Source records:

▬▬▬

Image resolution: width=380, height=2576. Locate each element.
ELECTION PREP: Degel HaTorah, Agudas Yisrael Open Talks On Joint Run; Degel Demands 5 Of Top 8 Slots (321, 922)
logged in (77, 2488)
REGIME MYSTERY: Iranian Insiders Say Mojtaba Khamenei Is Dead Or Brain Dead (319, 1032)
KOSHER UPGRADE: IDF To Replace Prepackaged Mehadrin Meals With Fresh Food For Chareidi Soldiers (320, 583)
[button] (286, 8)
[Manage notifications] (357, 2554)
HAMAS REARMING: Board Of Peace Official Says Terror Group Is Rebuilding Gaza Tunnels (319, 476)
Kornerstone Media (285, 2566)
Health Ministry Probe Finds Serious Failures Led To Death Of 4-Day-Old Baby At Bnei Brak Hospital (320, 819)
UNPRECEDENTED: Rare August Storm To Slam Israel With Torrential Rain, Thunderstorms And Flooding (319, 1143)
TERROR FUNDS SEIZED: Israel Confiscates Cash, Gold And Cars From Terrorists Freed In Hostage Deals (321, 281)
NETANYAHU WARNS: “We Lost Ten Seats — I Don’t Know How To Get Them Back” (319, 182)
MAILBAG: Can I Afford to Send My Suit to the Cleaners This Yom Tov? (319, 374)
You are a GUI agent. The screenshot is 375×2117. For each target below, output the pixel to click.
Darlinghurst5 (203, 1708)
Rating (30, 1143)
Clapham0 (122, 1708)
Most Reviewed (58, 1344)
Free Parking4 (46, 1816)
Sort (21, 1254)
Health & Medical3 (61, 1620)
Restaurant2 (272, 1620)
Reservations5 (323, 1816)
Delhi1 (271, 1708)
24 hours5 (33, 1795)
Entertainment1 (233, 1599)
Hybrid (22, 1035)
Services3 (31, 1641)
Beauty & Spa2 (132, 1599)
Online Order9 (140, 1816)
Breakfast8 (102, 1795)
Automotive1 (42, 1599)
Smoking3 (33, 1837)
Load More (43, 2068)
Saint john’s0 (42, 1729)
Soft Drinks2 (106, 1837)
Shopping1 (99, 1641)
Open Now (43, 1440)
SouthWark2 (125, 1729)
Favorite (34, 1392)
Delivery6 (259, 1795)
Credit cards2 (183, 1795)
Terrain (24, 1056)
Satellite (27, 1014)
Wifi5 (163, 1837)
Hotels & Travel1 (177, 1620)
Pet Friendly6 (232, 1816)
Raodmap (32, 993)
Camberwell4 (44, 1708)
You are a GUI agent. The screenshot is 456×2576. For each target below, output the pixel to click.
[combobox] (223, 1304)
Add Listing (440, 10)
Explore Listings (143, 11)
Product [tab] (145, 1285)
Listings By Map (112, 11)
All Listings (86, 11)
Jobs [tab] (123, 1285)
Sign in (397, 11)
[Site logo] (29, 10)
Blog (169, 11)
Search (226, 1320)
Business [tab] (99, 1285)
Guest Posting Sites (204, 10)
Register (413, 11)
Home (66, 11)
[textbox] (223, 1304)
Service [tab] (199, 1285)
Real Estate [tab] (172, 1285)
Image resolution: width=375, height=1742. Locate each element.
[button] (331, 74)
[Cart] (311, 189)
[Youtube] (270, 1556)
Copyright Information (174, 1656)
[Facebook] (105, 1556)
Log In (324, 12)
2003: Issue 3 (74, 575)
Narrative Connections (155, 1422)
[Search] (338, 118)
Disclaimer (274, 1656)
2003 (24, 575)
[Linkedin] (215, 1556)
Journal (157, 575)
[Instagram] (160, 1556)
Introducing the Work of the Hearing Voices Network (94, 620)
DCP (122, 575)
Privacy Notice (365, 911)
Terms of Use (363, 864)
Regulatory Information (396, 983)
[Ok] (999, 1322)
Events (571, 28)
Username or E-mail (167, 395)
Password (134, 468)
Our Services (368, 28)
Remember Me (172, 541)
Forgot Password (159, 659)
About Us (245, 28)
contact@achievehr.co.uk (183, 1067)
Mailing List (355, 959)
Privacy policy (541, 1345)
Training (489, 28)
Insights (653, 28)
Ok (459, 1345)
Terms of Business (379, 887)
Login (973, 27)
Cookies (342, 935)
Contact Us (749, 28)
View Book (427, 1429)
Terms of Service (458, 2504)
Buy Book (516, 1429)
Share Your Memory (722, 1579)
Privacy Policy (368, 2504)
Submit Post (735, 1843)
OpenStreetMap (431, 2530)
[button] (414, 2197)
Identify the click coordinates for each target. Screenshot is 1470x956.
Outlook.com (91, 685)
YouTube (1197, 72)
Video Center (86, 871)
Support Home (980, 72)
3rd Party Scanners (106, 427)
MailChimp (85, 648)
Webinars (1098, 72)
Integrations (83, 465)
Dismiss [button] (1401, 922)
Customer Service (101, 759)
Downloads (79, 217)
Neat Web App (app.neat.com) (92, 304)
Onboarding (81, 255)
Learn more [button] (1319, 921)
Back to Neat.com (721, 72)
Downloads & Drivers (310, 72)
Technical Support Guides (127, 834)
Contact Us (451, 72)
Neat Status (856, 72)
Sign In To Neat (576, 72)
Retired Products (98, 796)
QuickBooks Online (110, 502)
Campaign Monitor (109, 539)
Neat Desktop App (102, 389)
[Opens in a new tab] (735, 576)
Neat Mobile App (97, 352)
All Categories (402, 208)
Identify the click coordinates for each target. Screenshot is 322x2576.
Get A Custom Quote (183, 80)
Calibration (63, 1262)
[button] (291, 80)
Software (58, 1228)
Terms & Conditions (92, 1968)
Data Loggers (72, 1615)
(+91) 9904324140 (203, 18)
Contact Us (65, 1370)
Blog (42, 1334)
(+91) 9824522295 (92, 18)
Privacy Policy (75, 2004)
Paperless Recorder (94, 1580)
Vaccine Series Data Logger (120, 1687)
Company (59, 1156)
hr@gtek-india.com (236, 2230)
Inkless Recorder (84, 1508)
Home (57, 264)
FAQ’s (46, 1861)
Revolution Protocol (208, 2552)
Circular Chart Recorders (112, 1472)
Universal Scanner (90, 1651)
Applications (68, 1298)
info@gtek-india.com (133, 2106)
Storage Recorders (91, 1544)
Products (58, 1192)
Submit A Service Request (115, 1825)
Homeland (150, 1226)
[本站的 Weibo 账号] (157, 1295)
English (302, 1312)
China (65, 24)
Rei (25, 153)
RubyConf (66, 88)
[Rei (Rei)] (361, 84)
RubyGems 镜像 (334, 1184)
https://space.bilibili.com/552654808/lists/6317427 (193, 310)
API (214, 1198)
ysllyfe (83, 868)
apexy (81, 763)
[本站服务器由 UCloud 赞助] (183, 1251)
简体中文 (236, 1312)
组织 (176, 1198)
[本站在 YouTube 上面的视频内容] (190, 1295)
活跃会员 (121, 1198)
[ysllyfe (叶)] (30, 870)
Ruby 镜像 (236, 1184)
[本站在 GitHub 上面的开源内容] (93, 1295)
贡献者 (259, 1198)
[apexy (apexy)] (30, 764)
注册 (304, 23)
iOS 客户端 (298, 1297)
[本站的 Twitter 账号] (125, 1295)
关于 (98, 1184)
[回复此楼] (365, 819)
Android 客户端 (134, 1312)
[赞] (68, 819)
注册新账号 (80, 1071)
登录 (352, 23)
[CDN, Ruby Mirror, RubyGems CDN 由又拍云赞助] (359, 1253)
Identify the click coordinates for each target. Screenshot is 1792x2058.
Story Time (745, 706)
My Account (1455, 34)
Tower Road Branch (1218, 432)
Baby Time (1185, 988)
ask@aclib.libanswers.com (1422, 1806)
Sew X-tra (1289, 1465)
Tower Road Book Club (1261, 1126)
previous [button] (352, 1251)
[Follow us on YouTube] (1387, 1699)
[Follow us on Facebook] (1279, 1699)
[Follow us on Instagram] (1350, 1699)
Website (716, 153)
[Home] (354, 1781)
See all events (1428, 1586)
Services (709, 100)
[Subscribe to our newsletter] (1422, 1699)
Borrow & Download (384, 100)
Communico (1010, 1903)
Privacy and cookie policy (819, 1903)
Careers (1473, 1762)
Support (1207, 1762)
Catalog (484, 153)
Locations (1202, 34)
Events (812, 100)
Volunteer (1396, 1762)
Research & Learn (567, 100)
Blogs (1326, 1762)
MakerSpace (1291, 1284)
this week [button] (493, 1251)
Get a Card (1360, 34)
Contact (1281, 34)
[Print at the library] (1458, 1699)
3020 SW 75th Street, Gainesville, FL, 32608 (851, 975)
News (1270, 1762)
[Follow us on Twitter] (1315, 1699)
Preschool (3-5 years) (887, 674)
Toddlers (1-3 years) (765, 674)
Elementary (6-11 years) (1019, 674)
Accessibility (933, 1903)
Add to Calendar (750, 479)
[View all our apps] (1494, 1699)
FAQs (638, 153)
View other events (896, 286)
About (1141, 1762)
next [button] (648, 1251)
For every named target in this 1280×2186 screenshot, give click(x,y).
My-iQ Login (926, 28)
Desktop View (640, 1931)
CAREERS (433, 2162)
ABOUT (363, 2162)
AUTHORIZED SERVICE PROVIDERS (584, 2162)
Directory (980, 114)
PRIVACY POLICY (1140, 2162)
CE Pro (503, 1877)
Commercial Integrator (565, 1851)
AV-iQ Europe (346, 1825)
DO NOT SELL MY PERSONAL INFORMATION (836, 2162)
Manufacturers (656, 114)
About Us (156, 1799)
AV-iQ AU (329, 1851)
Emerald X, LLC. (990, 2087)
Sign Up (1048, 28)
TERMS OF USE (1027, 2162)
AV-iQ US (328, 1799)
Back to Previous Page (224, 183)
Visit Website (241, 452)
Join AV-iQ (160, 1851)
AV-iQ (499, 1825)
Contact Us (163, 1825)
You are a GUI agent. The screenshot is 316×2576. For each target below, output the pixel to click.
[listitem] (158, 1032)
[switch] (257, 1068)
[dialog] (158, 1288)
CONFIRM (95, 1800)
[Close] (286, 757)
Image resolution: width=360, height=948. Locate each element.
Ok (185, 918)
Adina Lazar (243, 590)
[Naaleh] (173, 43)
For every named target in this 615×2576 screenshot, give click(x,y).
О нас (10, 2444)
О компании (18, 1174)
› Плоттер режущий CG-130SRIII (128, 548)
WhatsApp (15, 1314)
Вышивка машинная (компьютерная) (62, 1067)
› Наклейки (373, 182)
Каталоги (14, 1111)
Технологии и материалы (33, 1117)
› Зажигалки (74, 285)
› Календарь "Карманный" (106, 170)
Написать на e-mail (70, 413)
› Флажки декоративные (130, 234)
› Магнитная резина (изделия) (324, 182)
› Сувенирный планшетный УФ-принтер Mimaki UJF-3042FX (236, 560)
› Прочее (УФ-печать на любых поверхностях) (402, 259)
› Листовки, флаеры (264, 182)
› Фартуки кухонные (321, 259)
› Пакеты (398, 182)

▬▬▬

Problem requirements: The required output is the stretch of entries above from the line containing "Delivery6 (259, 1795)" through the line containing "Terms of Service (458, 2504)", reproduced exactly.

Result:
Delivery6 (259, 1795)
Credit cards2 (183, 1795)
Terrain (24, 1056)
Satellite (27, 1014)
Wifi5 (163, 1837)
Hotels & Travel1 (177, 1620)
Pet Friendly6 (232, 1816)
Raodmap (32, 993)
Camberwell4 (44, 1708)
You are a GUI agent. The screenshot is 456×2576. For each target below, output the pixel to click.
[combobox] (223, 1304)
Add Listing (440, 10)
Explore Listings (143, 11)
Product [tab] (145, 1285)
Listings By Map (112, 11)
All Listings (86, 11)
Jobs [tab] (123, 1285)
Sign in (397, 11)
[Site logo] (29, 10)
Blog (169, 11)
Search (226, 1320)
Business [tab] (99, 1285)
Guest Posting Sites (204, 10)
Register (413, 11)
Home (66, 11)
[textbox] (223, 1304)
Service [tab] (199, 1285)
Real Estate [tab] (172, 1285)
Image resolution: width=375, height=1742. Locate each element.
[button] (331, 74)
[Cart] (311, 189)
[Youtube] (270, 1556)
Copyright Information (174, 1656)
[Facebook] (105, 1556)
Log In (324, 12)
2003: Issue 3 (74, 575)
Narrative Connections (155, 1422)
[Search] (338, 118)
Disclaimer (274, 1656)
2003 (24, 575)
[Linkedin] (215, 1556)
Journal (157, 575)
[Instagram] (160, 1556)
Introducing the Work of the Hearing Voices Network (94, 620)
DCP (122, 575)
Privacy Notice (365, 911)
Terms of Use (363, 864)
Regulatory Information (396, 983)
[Ok] (999, 1322)
Events (571, 28)
Username or E-mail (167, 395)
Password (134, 468)
Our Services (368, 28)
Remember Me (172, 541)
Forgot Password (159, 659)
About Us (245, 28)
contact@achievehr.co.uk (183, 1067)
Mailing List (355, 959)
Privacy policy (541, 1345)
Training (489, 28)
Insights (653, 28)
Ok (459, 1345)
Terms of Business (379, 887)
Login (973, 27)
Cookies (342, 935)
Contact Us (749, 28)
View Book (427, 1429)
Terms of Service (458, 2504)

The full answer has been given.